The Pipeline FrameworkFast Java Function Flows on Quarkus
Write small typed business functions; TPF generates, validates, and reliably runs the Quarkus runtime around them
Write small typed business functions; TPF generates, validates, and reliably runs the Quarkus runtime around them

Recent DEV Community posts tagged tpf.
Fresh from GitHub releases for The Pipeline Framework.
Each step is one Java function with explicit input and output types, so it is obvious what goes in and what comes out.
Describe the flow once, then let TPF generate the Quarkus endpoints, callers, handlers, and runtime files around it.
Turn an existing Java method or remote endpoint into a pipeline function without hiding its inputs and outputs.
Store accepted work, retry failed transitions, recover after crashes, and send terminal failures to a dead-letter channel.
Keep many items moving through reactive function chains, including await steps that pause for external work without tying up a thread.

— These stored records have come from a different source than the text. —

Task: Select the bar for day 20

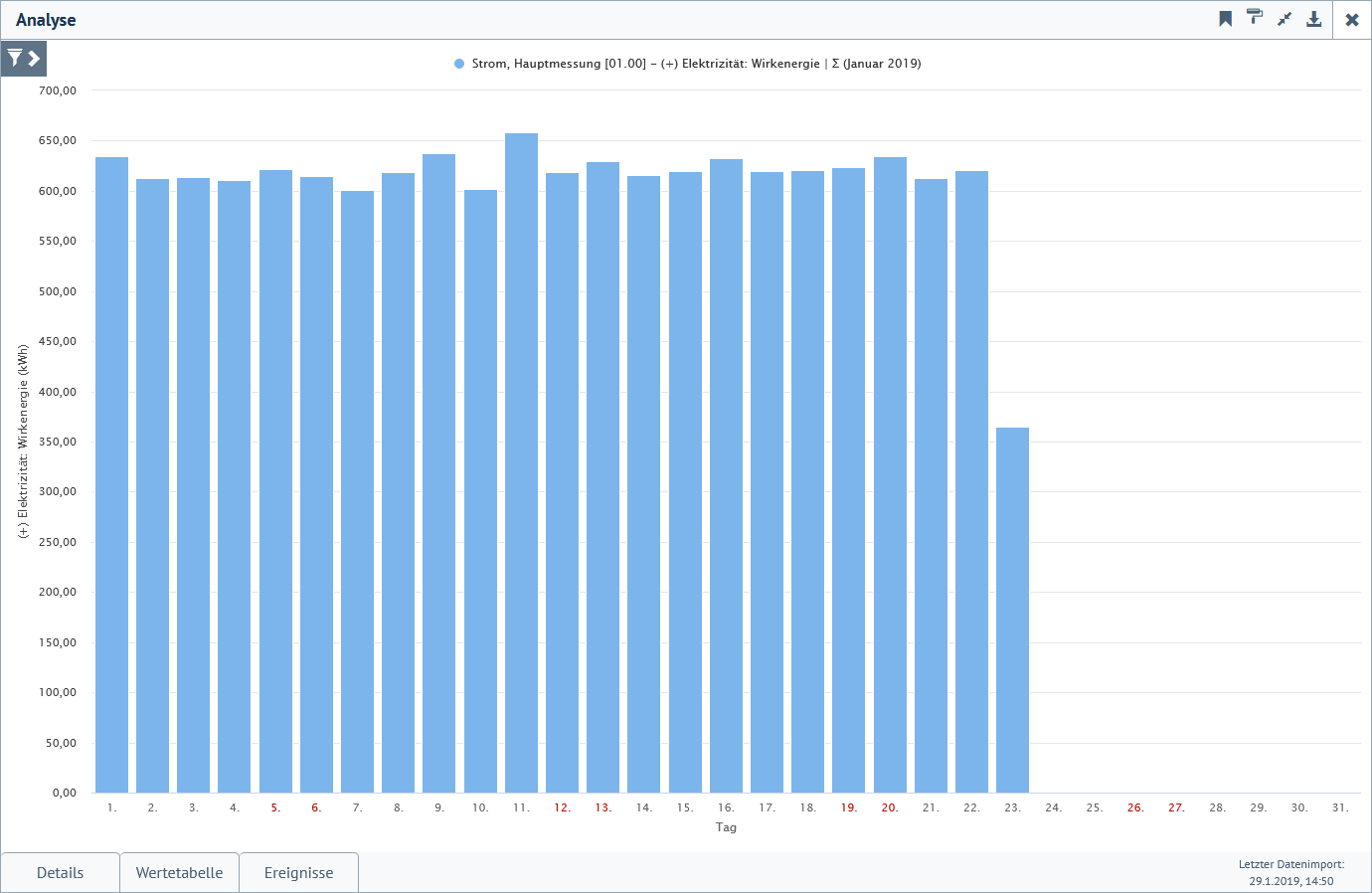Action: tap(890, 477)
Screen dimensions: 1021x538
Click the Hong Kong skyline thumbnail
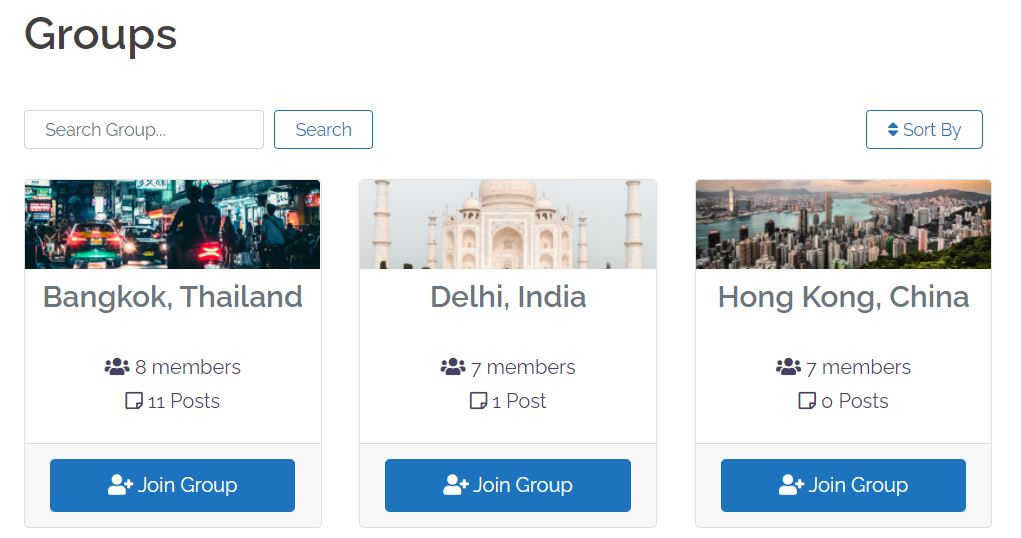coord(843,224)
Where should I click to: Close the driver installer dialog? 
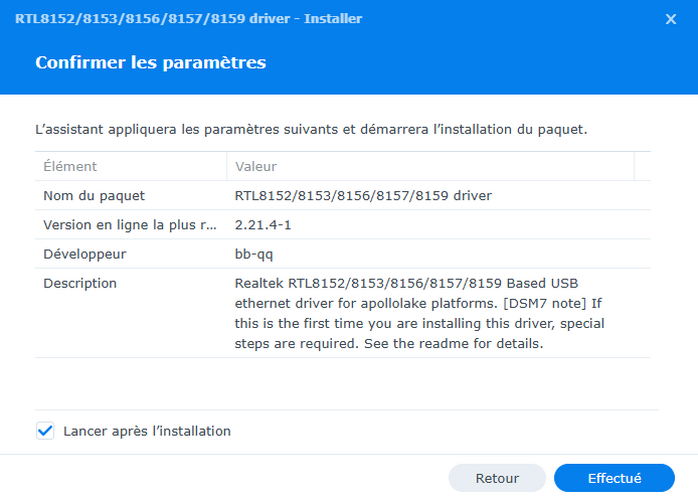click(x=669, y=19)
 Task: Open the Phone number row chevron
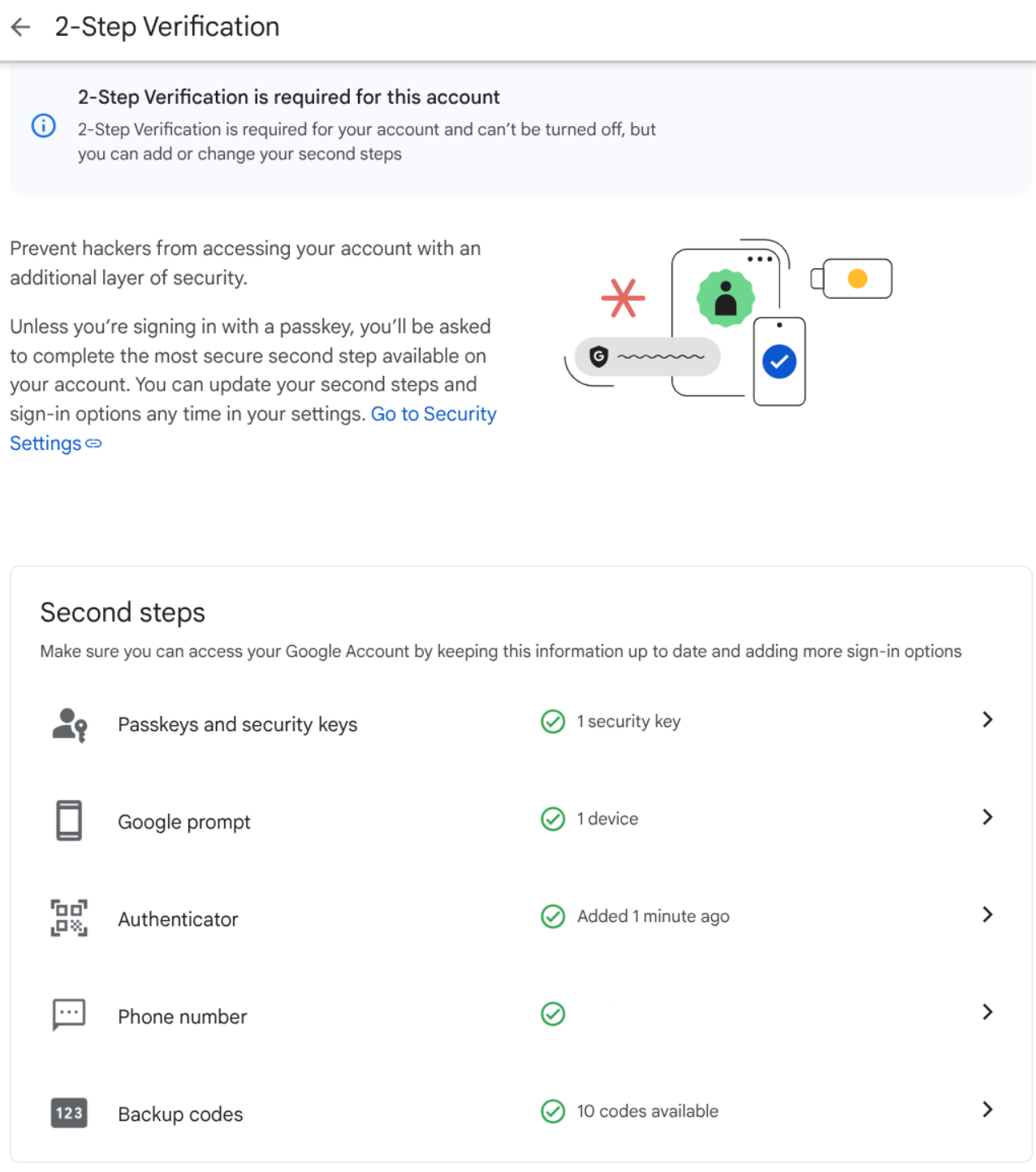click(987, 1012)
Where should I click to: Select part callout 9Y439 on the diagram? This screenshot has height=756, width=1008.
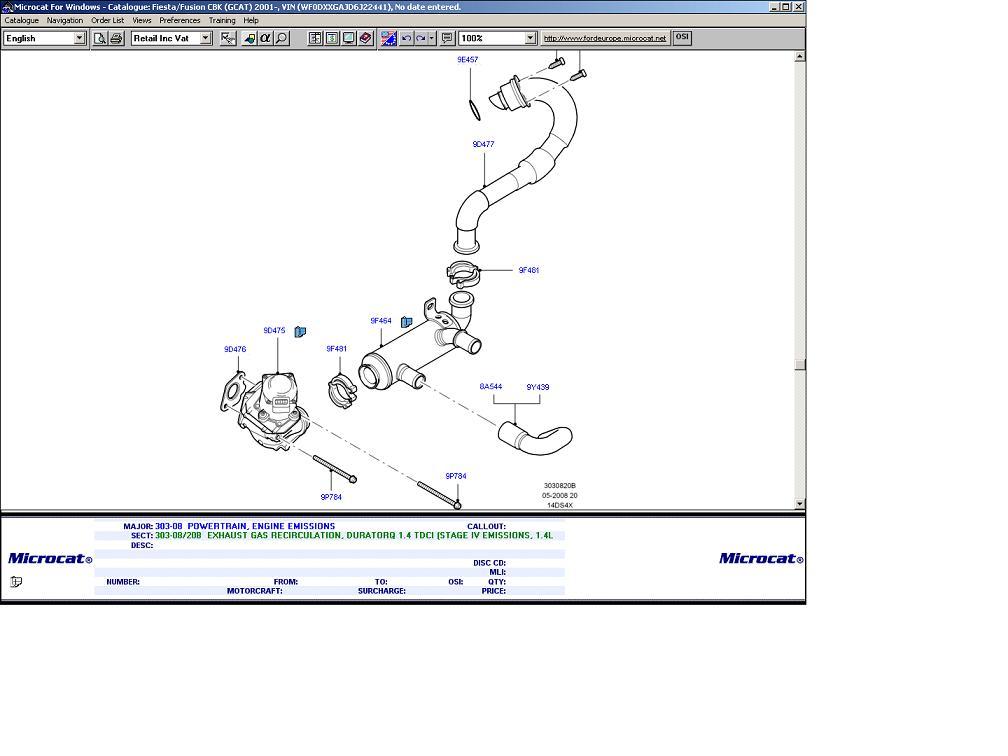click(538, 387)
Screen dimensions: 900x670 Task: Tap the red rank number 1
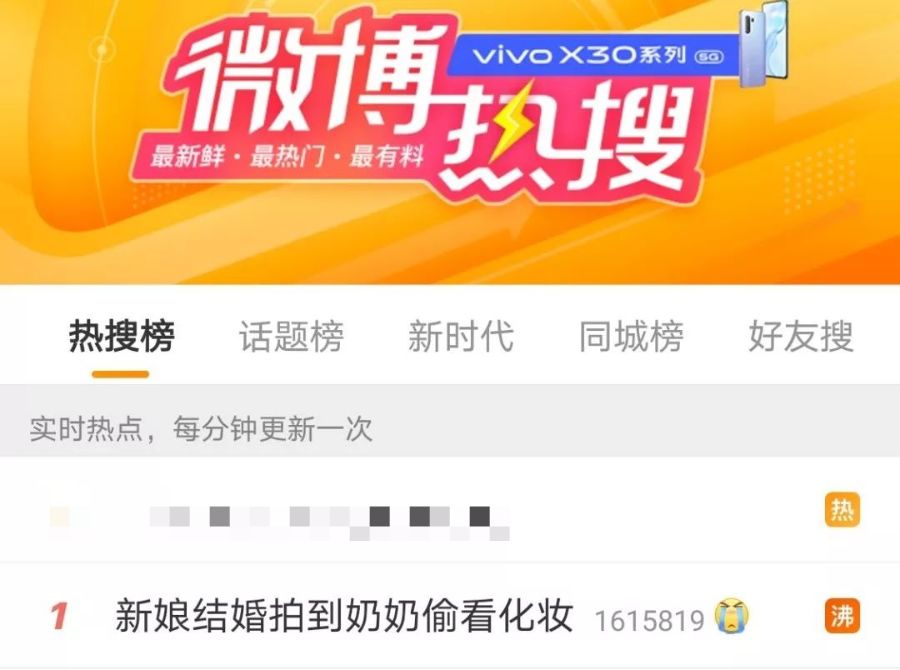click(59, 616)
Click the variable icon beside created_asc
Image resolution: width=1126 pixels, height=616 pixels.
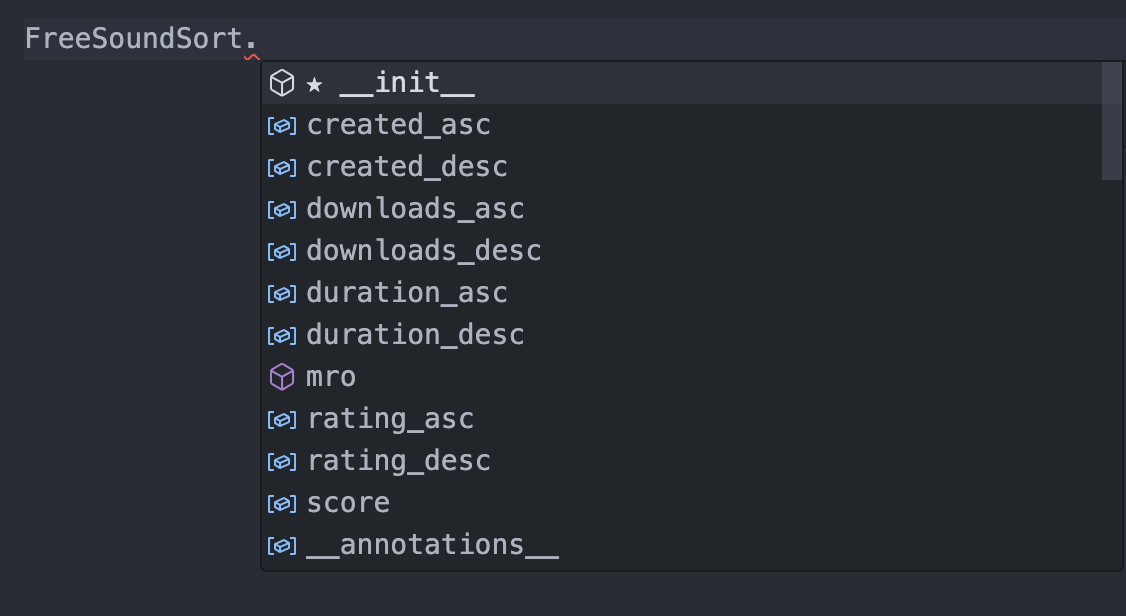pos(282,126)
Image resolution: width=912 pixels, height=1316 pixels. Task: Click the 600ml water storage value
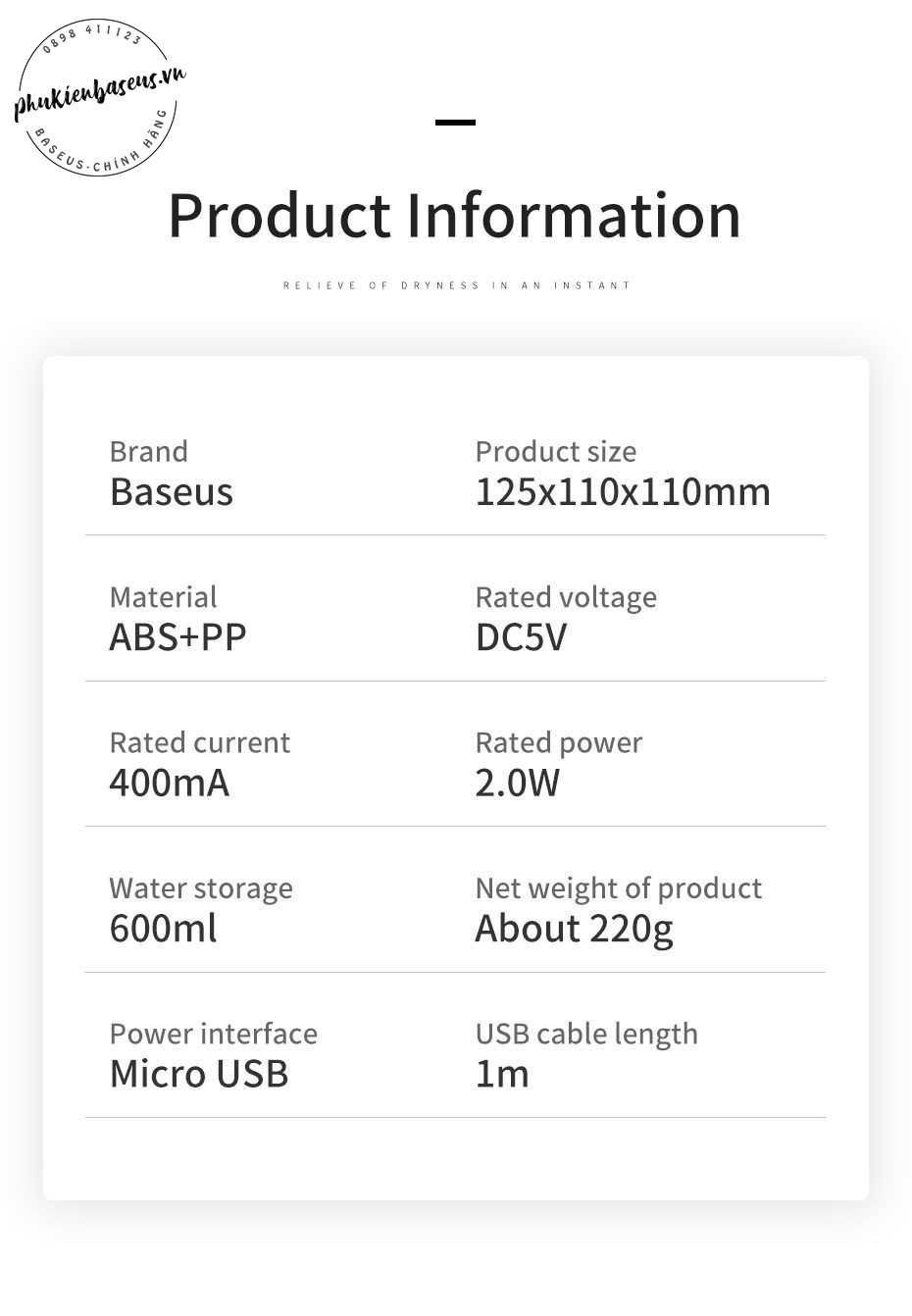[x=163, y=928]
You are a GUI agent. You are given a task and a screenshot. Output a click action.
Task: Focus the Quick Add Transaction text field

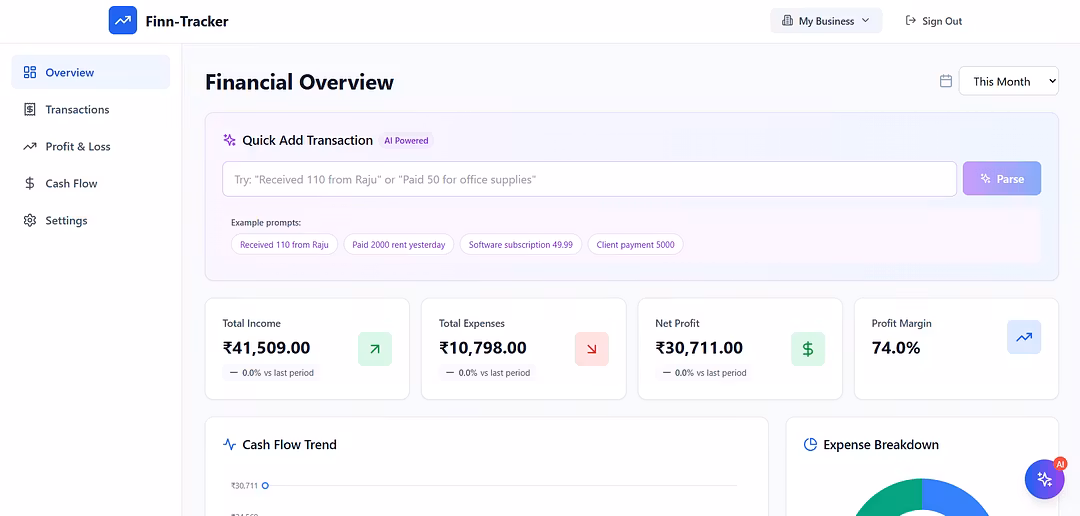589,179

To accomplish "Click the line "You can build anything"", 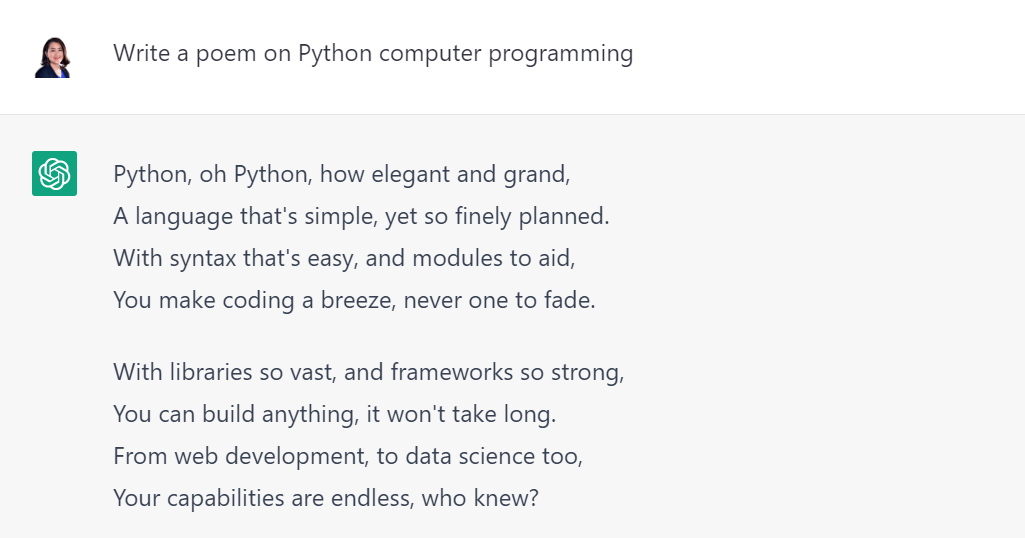I will (334, 414).
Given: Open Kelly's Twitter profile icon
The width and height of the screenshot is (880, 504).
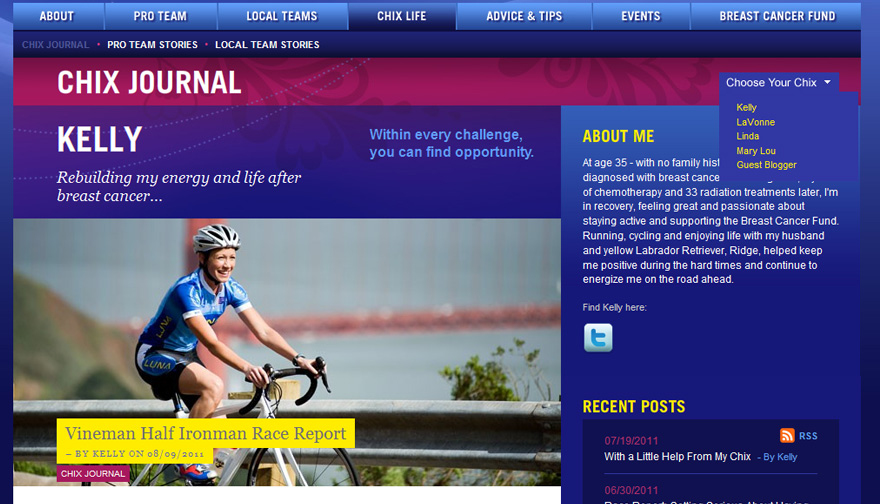Looking at the screenshot, I should coord(598,337).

Generate serverless function entry points and handlers for AWS Lambda, Azure Functions, and Google Cloud Run functions from the same typed Java flow.
Generate standard Quarkus service runtimes for containers and Kubernetes, then evolve from monolith to split layouts when needed.
Use persistence for durable business state and caching for fast recomputation, replay, and query-ready outputs.
TPF pipelines are fast, forward-only flows of Java functions. They are not CI/CD job chains or coarse batch jobs. A step is one function in the flow: it receives a typed Java input, produces a typed Java output, and leaves the repeated Quarkus code to TPF.
Focused Java business functions such as validating a payment, enriching a record, parsing a document, or calling an existing Java method.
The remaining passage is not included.